Comment by delusional
14 hours ago
> By having a contiguous array of indices to look at, that array can be prefetched as it goes
Does x86 64 actually do this data dependent single deref prefetech? Because in that case I have a some design assumptions I have to reevaluate.
On modern cpus? Most likely. Those kinds of optimizations are done by the core with no compiler magic needed.
CPU implementation has become too complex to grasp. The only sure way to know how a CPU will behave for a given workload is to run the workload. It's good to have some basic expectations of performance, instructions/cycle, memory bandwidth, to detect if something is off. I guess I'm trying to say it's hard to keep in your head all the details of what ~1B transistors are doing together to run your code. It's just too big.

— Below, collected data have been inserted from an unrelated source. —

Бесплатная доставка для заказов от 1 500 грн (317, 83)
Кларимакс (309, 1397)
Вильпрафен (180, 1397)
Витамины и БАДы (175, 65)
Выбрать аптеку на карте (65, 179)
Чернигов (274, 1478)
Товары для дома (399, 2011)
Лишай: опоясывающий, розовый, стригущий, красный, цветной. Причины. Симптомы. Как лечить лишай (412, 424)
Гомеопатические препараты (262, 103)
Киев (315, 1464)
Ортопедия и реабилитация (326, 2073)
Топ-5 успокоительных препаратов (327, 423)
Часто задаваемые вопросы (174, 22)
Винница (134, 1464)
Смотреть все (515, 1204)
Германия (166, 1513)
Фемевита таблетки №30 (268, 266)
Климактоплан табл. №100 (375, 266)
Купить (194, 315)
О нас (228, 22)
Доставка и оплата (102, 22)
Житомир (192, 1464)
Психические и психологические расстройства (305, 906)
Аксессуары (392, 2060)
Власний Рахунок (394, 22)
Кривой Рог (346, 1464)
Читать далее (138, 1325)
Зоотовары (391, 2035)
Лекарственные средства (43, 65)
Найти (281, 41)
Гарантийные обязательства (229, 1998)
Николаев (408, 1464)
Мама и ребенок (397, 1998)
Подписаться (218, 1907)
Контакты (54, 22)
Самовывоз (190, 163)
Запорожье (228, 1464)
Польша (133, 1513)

Hardware definitely supports this but it might need compiler support, as in adding instructions to do prefetching. Which might be done automatically or requires a pragma or calling a builtin. So it can be implemented in any case.

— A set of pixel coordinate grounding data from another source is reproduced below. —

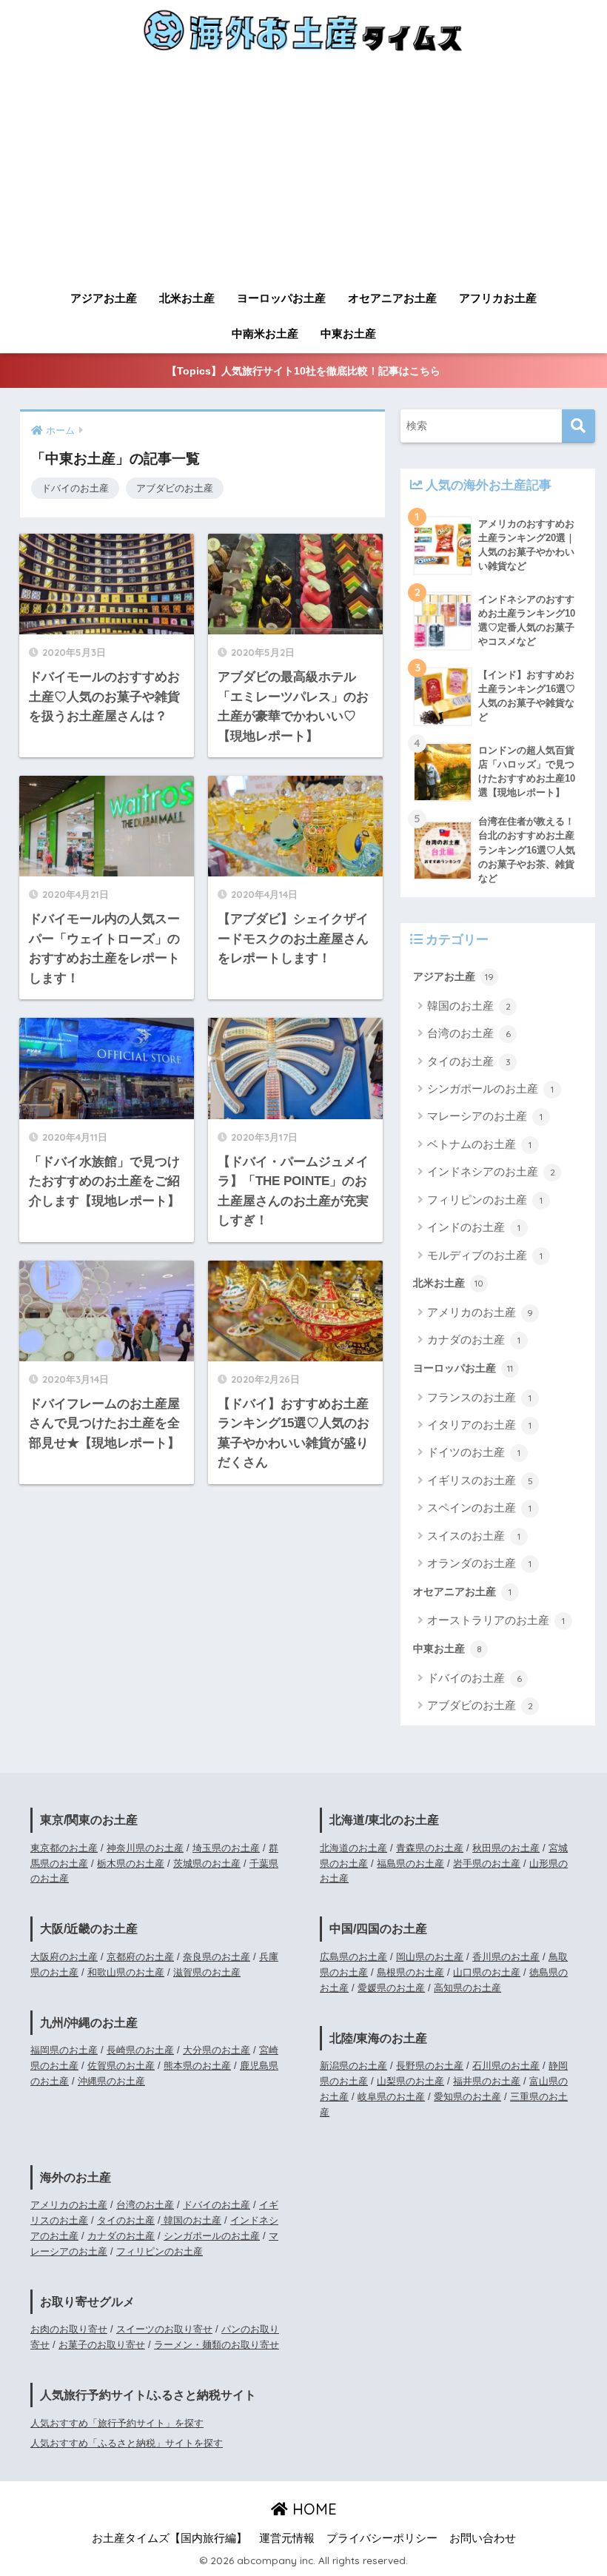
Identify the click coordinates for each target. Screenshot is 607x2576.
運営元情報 (287, 2538)
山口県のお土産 (486, 1972)
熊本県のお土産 (197, 2065)
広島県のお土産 (353, 1956)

The compiler probably does [0].
[0] https://gcc.gnu.org/projects/prefetch.html
That list doesn't include any current mainline processors. It's all Itanium, 3DNow!, and MIPS.
Intel added PREFETCHW to their Broadwell processors launched in 2014, years after AMD dropped all 3DNow! instructions except the prefetch instructions. That timeline strongly suggests that the instructions aren't no-ops and likely are used by some popular software.